The council has a 18-member board of directors, most of whom are presidents of member institutions. The chair is Shirley Mullen, president emeritus of Houghton College.

Programs

Advocacy 
The CCCU seeks to provide a unified voice for faith-based institutions of higher learning on policy matters that affect its constituency and to equip members to engage in effective advocacy on the state and local level. The advocacy agenda as of 2019 included concerns about religious liberty, institutional autonomy, student financial aid, immigration, environmental stewardship, and government regulation affecting higher education.

Services 
The CCCU provides programs and services for presidents and administrators, trustees, faculty, and students of member institutions. These include many professional development opportunities, such as annual gatherings for its college and university presidents, and annual conferences for member Chief Institutional Development Officers; Communication, Marketing and Media Officers; Chief Enrollment Officers; Chief Financial Officers; Campus Ministry Directions, and other leadership development programs. Other member services include webinars, grant-making opportunities for scholarship and research, discipline specific forums, networking communities, a tuition waver exchange program, and an online career center. Members also receive access to the Council's biannual magazine called CCCU ADVANCE, as well as regular news updates, website resources on scholarship, and information related to Christian higher education policy and issues. In 2019 the Council launched an online consortium to allow participating schools to share online courses.

CCCU GlobalEd 
The CCCU administers a number of student off-campus study programs around the world through CCCU GlobalEd (formerly known as BestSemester). Its first off-campus program, the American Studies Program, was established in Washington, D.C. in the 1970s. It added a contemporary music program in Nashville and a film studies program in Los Angeles, as well as international study abroad programs in Australia, Latin America, the Middle East, Northern Ireland, Oxford, England, and Uganda. Over 14,500 students and growing have benefitted from these academically rigorous, Christ-centered, experiential education programs for almost 50 years. The Australian and Latin American programs ceased operation in 2020. The Nashville, Los Angeles, Uganda, and Northern Ireland programs have all been acquired by CCCU member institutions. A program in Russia (Russian Studies Program) operated from 1994 to 2010. A program in China (China Studies Program) operated from 2000 to 2016 . A program in India (India Studies Program) operated from 2011 to 2015.

Membership 
CCCU institutions are accredited, comprehensive colleges and universities whose missions are Christ-centered and rooted in the historic Christian faith. Most also have curricula rooted in the arts and sciences. The CCCU’s mission is to advance the cause of Christ-centered higher education and to help our institutions transform lives by faithfully relating scholarship and service to biblical truth. Member institutions are divided into four major categories depending on type of institution, agreement the council's defining commitments, and geographical location.

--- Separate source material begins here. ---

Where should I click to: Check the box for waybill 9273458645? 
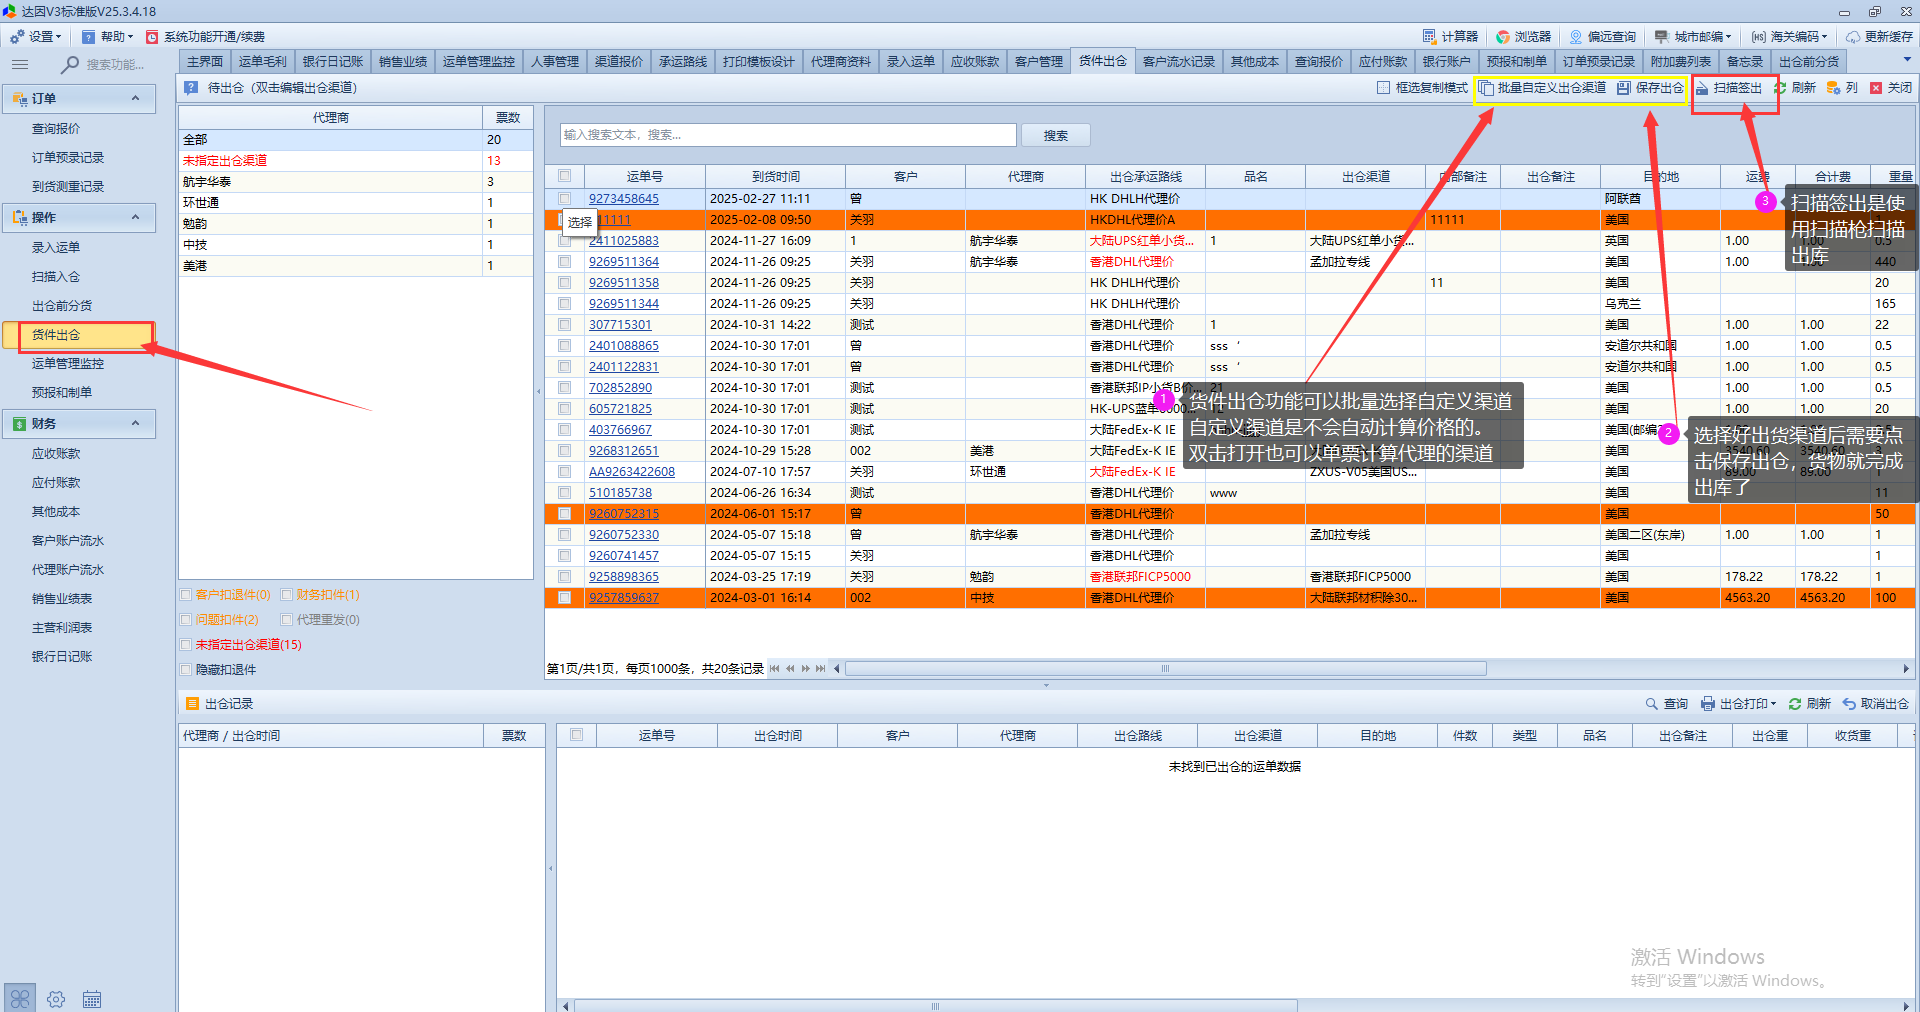pyautogui.click(x=565, y=199)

In 2016, the organization adopted a membership policy that contains a clause affirming its commitment to heterosexual Christian marriage. The policy defined six criteria according to which affiliated schools would be designated as governing members, associate members, or collaborative partners. Schools located outside of the United States or Canada are classified as International Affiliates.

Governing member institutions 
Governing (voting) members must fulfill all six criteria:
 Christian mission
 Institutional type and accreditation (must offer a "comprehensive undergraduate curricula rooted in the arts and sciences")
 Cooperation and participation (dues)
 Institutional integrity (financial ethics)
 Employment policies (full-time faculty and administrators must be professing Christians), and
 Christian distinctions and advocacy (must support the advocacy agenda determined by the Board of Directors, including a sexual ethic committed to heterosexual marriage, care for the marginalized and suffering, and environmental stewardship).

Associate member institutions
Associate members must meet all the same criteria as governing members except institutional type and accreditation. Thus, institutions that do not offer a comprehensive undergraduate program (including Bible colleges or seminaries) can be associate members.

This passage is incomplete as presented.